I’ve never been a keen vegetable grower, even though I try every year. As an ornamental gardener I am always inspired when I see beautiful vegetable gardens, however mine never quite lives up to expectations!
I start every season with good intentions, but then other things get in the way: grass to cut, weeds to keep on top of, Chelsea Flower Show, other people’s gardens to do, and a host of other distractions. Over the years I have learnt that the secret is not to plan to grow more than I can cope with, and to get going early.
Although January is not always the most inviting month to get out in the garden, there is still plenty to do.
It is still too early to start sowing and planting most things outdoors, but there is preparation work to be done. Those with a greenhouse or conservatory may be able to get sowing some early crops. If you are thinking of starting seeds on a windowsill, plenty of light and minimal heating is the key. Only start slow crops such as chillies and aubergines, those that you can plant out early such as broad beans, and maybe some herbs that you can keep on the windowsill until late spring .
If you are growing in the open ground dig over your plot now, as long as the ground is not too wet to work on. If you have already done it, be smug! If not, then the sooner you dig it the better; frost action will help to break up the soil, improving the structure and making it easier to work. Most weeds can be skimmed off the surface using a space. Then turn over the soil leaving it rough, rather than breaking it up and levelling it.
Nearly all vegetables grow better on an alkaline soil, rather than an acidic one, therefore liming is an important part of successful vegetable gardening. Apply lime now at a rate of around 6-12oz per square yard; this equates to about a couple of trowel-fulls. If you are acid soil you need to do this every year. On other soils every two to three years. I garden on neutral to acid sand and did not bother with liming when I first moved here. Until I did apply lime my vegetable growing results were miserable!
Clay soils benefit from the application of lime because the lime helps the fine clay particles to stick together to make larger particles, resulting in soil of more open texture. If you apply lime now it is advisable to wait a few weeks before adding well-rotted manure, however garden compost can be applied at any time. If you sprinkle it over the soil surface the worms should do most of the work for you.
If you have one of those nice raised veggie beds, or you garden in a warmer area and your soil is dry enough to work on you can plant out shallots and garlic and start onion sets in the open ground. If growing carrots, these can be sown earlier too. A tip a friend gave me, which works really well is to grow your carrots and shallots or garlic together. Sow the carrot seed a pinch at a time, between the individual shallots or garlic cloves. This means you can harvest bunches of baby carrots, rather than pulling them individually, and the onion relatives keep away carrot fly and other soil pests.

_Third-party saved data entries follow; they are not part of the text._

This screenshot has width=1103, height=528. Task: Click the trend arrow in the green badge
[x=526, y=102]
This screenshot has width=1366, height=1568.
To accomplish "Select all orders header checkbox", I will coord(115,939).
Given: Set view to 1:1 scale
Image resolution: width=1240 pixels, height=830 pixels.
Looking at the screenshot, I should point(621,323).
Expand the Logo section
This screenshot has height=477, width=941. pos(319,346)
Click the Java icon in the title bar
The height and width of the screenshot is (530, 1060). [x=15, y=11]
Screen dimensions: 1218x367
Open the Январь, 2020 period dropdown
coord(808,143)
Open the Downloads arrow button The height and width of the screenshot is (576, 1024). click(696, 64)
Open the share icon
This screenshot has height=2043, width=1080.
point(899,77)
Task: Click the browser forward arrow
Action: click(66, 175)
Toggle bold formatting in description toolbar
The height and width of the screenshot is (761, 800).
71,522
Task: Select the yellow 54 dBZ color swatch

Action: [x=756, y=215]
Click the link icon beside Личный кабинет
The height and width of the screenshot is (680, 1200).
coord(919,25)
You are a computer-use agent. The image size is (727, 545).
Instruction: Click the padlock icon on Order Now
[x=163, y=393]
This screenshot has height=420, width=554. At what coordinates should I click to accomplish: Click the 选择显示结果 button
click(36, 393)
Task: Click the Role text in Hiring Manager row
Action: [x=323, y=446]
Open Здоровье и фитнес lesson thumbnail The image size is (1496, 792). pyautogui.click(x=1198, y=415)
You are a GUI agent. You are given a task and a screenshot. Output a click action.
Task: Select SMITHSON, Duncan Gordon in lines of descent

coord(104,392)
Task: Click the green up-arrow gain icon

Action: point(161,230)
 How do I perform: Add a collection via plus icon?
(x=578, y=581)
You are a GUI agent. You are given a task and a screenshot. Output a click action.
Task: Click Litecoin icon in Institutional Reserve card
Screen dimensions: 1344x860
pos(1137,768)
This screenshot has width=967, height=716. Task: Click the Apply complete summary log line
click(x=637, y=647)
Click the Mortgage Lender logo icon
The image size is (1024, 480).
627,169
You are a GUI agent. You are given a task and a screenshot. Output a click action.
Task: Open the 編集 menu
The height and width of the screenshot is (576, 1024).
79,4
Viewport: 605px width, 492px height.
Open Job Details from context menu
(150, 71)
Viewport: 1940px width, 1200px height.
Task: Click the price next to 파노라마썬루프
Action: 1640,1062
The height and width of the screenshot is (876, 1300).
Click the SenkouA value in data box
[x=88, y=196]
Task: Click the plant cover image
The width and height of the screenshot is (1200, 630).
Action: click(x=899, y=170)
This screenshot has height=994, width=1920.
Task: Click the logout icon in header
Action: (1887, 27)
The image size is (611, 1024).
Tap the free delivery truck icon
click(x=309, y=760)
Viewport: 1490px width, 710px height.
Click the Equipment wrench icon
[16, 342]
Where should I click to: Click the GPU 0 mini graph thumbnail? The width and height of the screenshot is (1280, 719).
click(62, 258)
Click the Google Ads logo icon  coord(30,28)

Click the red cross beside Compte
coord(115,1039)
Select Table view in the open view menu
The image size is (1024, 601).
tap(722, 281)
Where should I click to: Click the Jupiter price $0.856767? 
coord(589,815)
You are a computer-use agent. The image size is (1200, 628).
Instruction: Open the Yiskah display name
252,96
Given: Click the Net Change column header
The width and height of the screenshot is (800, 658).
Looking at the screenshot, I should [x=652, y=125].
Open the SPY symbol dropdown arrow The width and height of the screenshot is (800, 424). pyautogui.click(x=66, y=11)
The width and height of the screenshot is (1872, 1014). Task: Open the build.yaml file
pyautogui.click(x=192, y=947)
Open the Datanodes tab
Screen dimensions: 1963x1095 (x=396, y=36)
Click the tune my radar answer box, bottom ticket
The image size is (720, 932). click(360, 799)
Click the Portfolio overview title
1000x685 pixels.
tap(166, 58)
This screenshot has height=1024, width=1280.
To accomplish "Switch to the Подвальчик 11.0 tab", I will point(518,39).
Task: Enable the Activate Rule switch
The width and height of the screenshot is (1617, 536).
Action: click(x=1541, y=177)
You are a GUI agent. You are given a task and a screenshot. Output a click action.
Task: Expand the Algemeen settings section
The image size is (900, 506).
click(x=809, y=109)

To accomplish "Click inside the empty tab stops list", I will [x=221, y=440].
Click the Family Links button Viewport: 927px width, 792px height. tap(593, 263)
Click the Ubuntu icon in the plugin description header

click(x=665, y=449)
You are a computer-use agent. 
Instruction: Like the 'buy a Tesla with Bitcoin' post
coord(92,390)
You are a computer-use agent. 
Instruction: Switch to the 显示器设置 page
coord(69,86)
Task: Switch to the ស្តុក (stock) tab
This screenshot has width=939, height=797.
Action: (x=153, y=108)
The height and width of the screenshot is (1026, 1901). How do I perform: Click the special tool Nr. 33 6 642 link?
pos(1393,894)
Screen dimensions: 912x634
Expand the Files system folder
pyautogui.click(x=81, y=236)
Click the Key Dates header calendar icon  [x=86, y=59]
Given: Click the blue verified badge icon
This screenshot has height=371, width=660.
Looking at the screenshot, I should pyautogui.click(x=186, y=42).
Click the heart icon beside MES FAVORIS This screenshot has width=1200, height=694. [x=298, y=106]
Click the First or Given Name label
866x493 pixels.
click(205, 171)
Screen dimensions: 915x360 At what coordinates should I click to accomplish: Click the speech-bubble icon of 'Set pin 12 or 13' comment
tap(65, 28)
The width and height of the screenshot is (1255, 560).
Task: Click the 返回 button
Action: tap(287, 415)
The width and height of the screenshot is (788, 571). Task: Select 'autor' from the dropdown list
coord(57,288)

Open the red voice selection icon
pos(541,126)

Now is the time to buy your seed potatoes, onion sets, shallots and other vegetable seeds. Early seed potatoes sell out quickly, so for the best selection get them early. Although it is too early to plant them out, you can set them out to chit in a light, frost free place. Stand the tubers in egg boxes or in a seed tray lined with newspaper; use crumpled up sheets of newspaper to keep the tubers upright. Which is the right way up? If you examine a potato tuber you will see that one end has tiny indentations and shoots. This is called the “rose end” of the potato and it is the top of the tuber. Some may advise you to keep your potatoes in the dark; if you do long, pale weak shoots will develop.
You can plant potatoes in the open ground from the middle of March onwards, however you can get started earlier in a potato bag. This is a handy way of growing a few early new potatoes that will come out of the bag around 12-14 weeks after planting; they will be clean and need only a rinse under the tap before you put them in the pot. I will only grow my potatoes this way this year. Results in the open ground were poor last year and these are so much easier to harvest.
Chit the potatoes for at least three weeks as above; then fill the bag one quarter full with multi-purpose or vegetable compost. Place tubers on top and cover them with more compost. Stand the bag in a light, frost-free space. A greenhouse or conservatory is ideal, but a cold room is also possible. When the potato shoots come through the surface cover them with more compost and keep doing this until the bag is full. Then let them grow keeping the compost just moist. You may need to support the plants with canes and string when have grown to over 30cm (12”) in height. You can stand the bags outside from early May if the potatoes are not ready by then.
However you grow your potatoes do not get carried away and buy too many. One pack takes up quite a bit of ground in the garden. Smaller packs are available for those growing in bags or raised beds. The same is true when you are selecting the rest of your vegetable seeds. Do not try and grow everything, and just remember that you get a lot of seeds in most packets. Take lettuces for example. If you cover a penny piece with lettuce seeds so that they are only one deep you will have about 100 seeds. As germination is so good that is potentially a lot of lettuce that will all be ready at the same time. Think: when was the last time you needed one hundred lettuces?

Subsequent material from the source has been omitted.